Alcoa reaffirms its commitment to modernise its mining approvals

Aluminium producer Alcoa has reaffirmed its commitment to modernise the approvals framework for its bauxite mining in Western Australia as the State’s Environmental Protection Authority (EPA) seeks public comment on the matter.

The EPA today opened a public comment period on whether it should conduct an environmental impact assessment into parts of Alcoa’s current and next rolling five-year plans for its mines in the south-west of WA. The plans were referred to the EPA for assessment by a third party in February.

Following public consultation, the EPA will decide whether to conduct an assessment into parts of these mine plans – known as the 2022-2026 and 2023-2027 Mining and Management Programs (MMPs) – and, if so, at what level. There is no set timeframe for the EPA’s determination.

Alcoa Australia President Matt Reed said the public comment period, which closes on 15 August, was an important step forward in the EPA process and therefore gaining clarity on the Company’s WA bauxite mining.

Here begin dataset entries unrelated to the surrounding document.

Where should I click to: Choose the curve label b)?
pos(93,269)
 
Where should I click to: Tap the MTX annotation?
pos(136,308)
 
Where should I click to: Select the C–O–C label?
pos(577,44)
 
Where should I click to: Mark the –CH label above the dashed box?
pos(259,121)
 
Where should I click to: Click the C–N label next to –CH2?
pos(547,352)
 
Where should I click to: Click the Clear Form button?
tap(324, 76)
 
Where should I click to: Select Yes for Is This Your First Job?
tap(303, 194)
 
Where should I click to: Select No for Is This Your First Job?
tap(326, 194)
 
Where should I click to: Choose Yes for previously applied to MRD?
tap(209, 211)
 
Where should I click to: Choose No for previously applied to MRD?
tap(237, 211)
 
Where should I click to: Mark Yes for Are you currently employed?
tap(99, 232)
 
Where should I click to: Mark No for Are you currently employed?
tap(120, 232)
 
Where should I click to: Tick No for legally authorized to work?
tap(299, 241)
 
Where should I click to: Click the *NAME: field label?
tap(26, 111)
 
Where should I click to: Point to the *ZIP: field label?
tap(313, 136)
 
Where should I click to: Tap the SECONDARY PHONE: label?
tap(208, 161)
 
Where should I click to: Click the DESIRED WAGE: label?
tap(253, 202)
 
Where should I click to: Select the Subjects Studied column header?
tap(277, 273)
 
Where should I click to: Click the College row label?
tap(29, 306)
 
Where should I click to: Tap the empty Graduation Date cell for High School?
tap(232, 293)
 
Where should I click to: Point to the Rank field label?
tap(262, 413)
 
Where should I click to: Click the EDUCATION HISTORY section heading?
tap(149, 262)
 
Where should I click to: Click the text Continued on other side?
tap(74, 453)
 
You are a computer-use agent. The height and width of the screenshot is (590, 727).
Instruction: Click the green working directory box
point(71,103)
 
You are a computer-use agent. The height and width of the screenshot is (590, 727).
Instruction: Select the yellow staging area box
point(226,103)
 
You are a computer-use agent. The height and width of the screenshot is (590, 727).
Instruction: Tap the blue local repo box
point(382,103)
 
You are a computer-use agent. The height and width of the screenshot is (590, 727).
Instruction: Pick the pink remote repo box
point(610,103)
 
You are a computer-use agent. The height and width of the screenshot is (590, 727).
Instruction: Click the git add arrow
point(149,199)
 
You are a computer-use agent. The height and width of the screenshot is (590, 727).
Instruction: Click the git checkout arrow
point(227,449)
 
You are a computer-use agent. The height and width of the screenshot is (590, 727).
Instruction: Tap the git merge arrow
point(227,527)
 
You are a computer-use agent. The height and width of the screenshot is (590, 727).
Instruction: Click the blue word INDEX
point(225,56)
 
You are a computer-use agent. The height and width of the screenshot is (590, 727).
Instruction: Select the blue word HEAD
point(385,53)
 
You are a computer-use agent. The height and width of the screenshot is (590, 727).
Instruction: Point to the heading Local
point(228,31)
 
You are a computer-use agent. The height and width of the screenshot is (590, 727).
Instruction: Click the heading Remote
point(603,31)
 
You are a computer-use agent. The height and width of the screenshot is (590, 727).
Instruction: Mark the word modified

“Our utmost focus remains on securing certainty for our current and future bauxite mining operations. We firmly believe we can continue to operate safely and responsibly under both our existing robust statutory approvals framework set under our WA State Agreements and the more contemporary EPA approvals framework we are committed to transitioning to over a reasonable timeframe,” Mr Reed said.

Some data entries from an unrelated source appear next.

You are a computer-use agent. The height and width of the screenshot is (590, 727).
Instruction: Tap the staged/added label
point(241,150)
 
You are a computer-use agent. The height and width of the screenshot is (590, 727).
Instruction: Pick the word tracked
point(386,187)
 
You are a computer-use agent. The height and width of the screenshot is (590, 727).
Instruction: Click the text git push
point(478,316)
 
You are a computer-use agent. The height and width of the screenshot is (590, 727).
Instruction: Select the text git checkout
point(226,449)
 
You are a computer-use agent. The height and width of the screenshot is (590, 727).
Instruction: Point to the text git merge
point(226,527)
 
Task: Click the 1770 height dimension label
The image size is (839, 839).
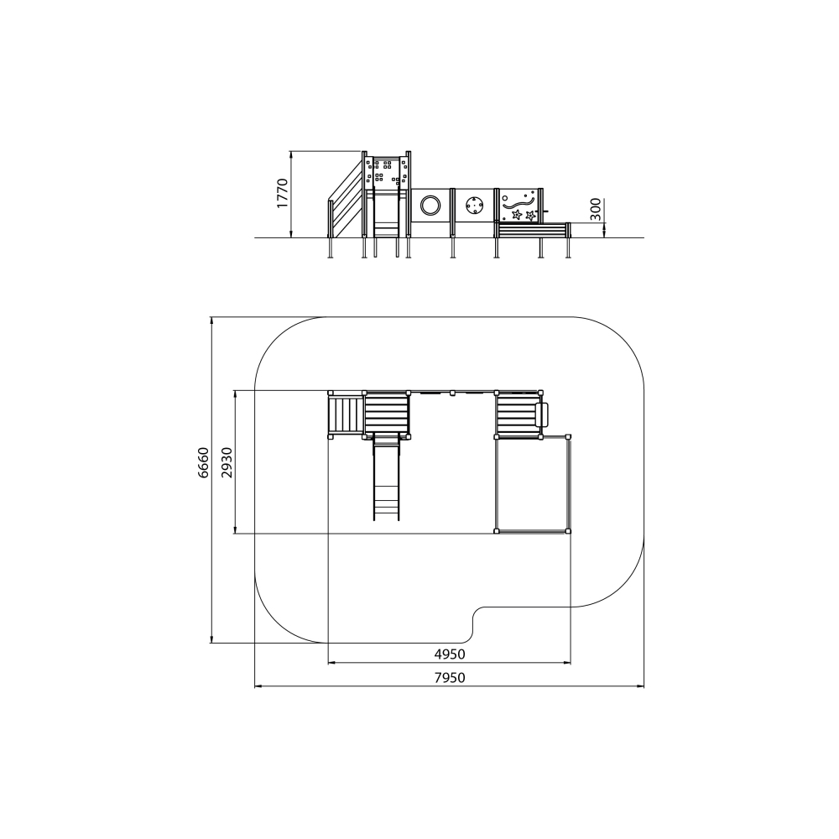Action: [x=282, y=193]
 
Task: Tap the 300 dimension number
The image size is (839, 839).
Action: [x=596, y=210]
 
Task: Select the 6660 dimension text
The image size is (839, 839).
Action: [x=203, y=462]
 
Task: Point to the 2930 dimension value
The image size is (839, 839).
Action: [x=227, y=462]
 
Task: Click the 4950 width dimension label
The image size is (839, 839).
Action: [x=450, y=654]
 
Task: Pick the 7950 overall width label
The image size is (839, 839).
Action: [x=450, y=678]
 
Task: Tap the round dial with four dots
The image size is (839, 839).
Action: [x=474, y=205]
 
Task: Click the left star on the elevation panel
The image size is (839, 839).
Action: [x=517, y=215]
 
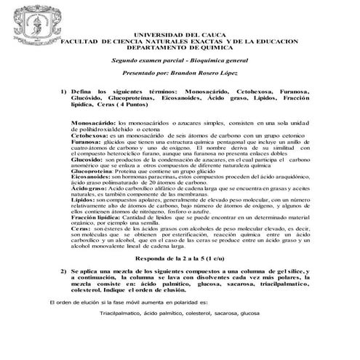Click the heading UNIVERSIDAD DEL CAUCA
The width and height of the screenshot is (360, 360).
pyautogui.click(x=191, y=34)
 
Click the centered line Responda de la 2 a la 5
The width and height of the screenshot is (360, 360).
pyautogui.click(x=191, y=259)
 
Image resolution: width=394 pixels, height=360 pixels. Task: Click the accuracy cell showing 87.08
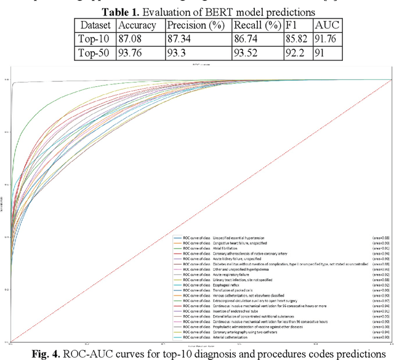tap(131, 39)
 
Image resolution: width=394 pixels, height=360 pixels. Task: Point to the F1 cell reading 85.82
tap(297, 39)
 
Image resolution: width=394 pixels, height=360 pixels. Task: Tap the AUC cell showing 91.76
tap(327, 39)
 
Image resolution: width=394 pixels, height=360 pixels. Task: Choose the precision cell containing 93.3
tap(179, 53)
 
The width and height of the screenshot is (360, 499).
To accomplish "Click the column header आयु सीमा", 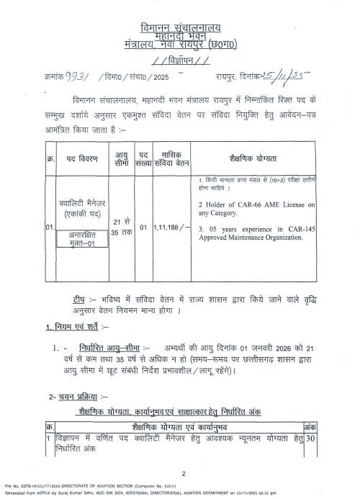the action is [122, 159].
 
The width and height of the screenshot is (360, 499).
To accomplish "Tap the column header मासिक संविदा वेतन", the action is [173, 159].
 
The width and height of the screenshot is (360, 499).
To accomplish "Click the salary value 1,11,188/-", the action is [173, 228].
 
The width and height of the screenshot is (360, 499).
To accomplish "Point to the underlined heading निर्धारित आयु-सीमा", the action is [112, 347].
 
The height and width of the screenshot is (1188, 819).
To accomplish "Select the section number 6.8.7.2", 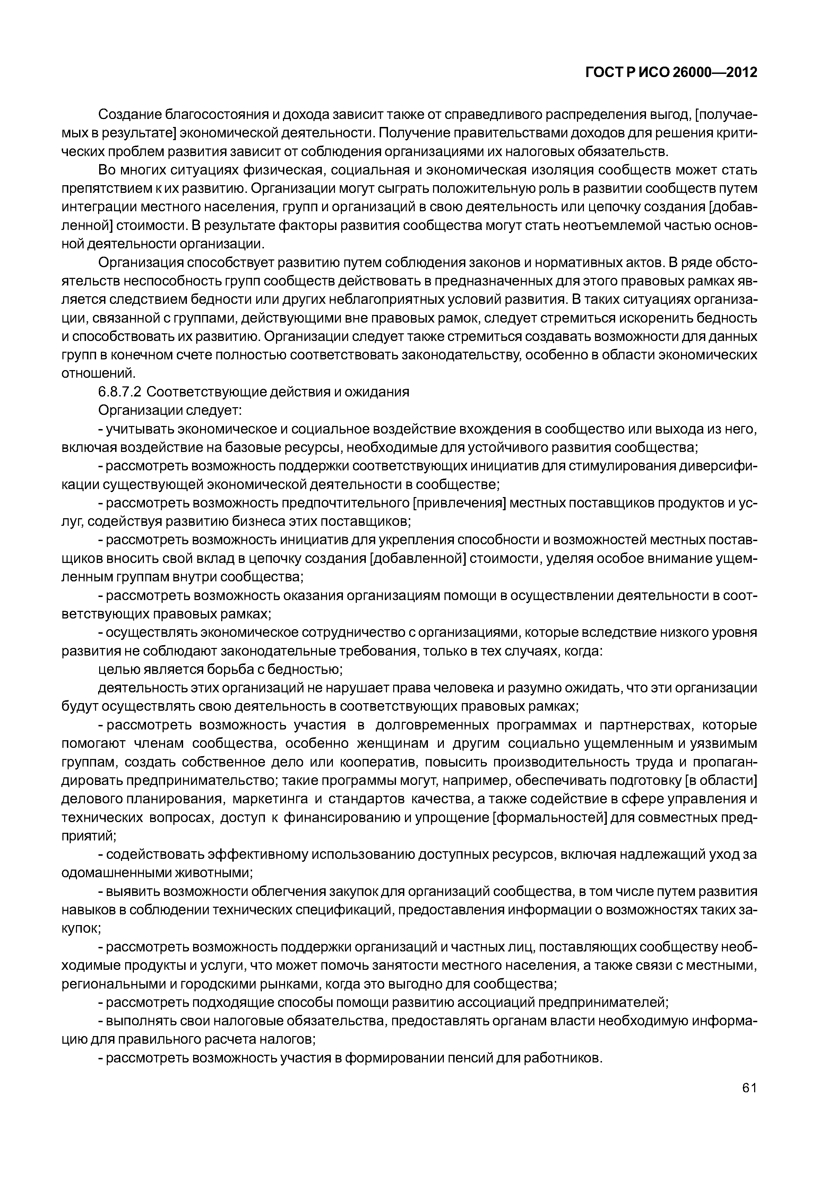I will pyautogui.click(x=119, y=392).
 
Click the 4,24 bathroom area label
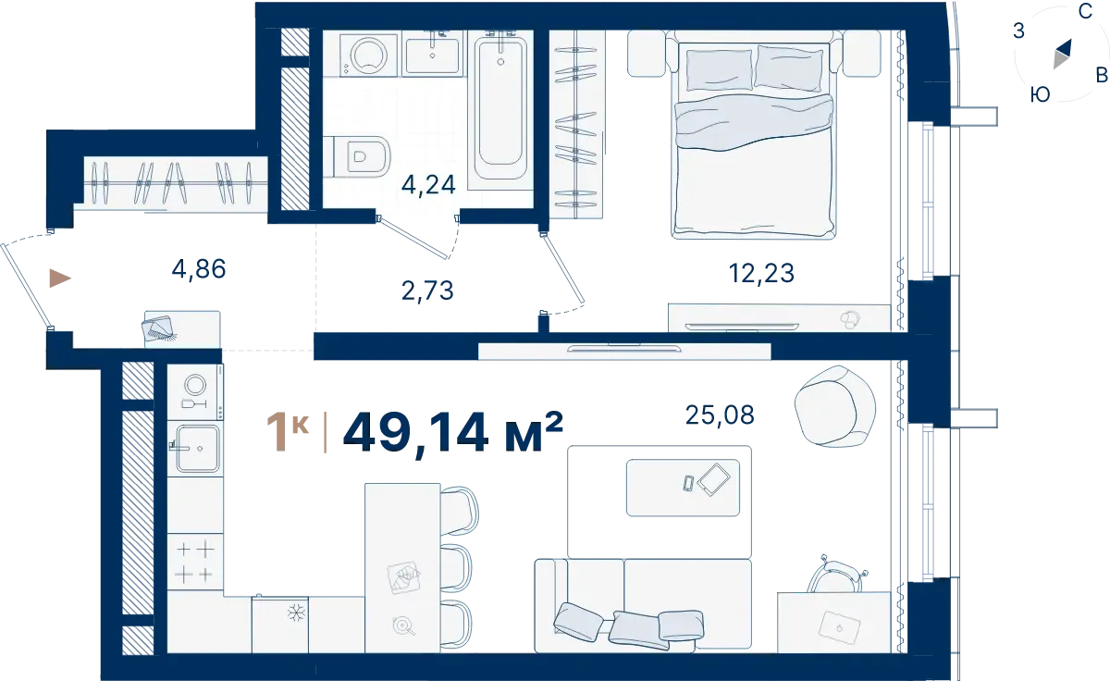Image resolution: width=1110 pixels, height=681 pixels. (x=428, y=185)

The annual MMP review process involves expert input by a host of government departments and agencies, and approval by the Minister for State Development in consultation with other ministers.

Mr Reed said Alcoa’s referral in 2020 of its next major Huntly mine regions – Myara North and Holyoake – for EPA environmental impact assessment was a demonstration of the Company’s commitment to modernising its approvals framework.

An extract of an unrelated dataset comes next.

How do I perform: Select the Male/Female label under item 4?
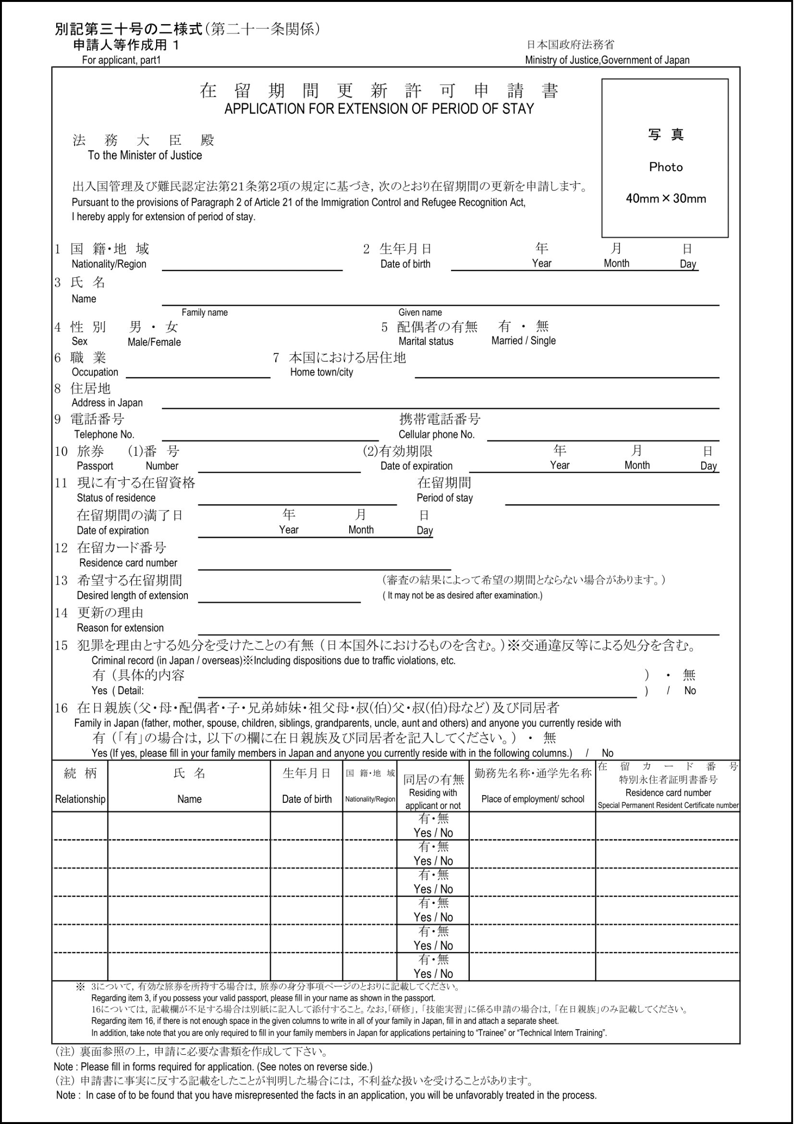point(154,342)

“There must be a reasonable transition period during which we will continue to work collaboratively with various stakeholders and regulators to meet evolving requirements and expectations,” Mr Reed said.

“We are increasing controls to protect drinking water, stepping up mine site rehabilitation and enhancing the management of social impacts including recently announced no mining zones around the towns of Dwellingup and Jarrahdale.

“We are proud of our environmental track record and economic and social contributions to WA over the last 60 years and firmly believe we can continue to operate safely and responsibly.”

Alcoa continues to mine lower grade bauxite at the Huntly mine in areas approved under the existing statutory approvals process to extend ore supply. Given the uncertainty of an EPA assessment decision, if any, and the potential impacts on its mining and refining operations, the Company is currently unable to estimate the financial impact of a potential EPA assessment.

Alcoa’s two bauxite mines supply the Company’s three alumina refineries in WA. Combined, these operations employ about 4,300 people in the State and produce about 50 per cent of Australia’s alumina, the feedstock for aluminium, which is an increasingly important element in a world working to further decarbonise.

In 2022, Alcoa paid about $700 million in wages and benefits in WA and spent $1.7 billion with some 920 local businesses.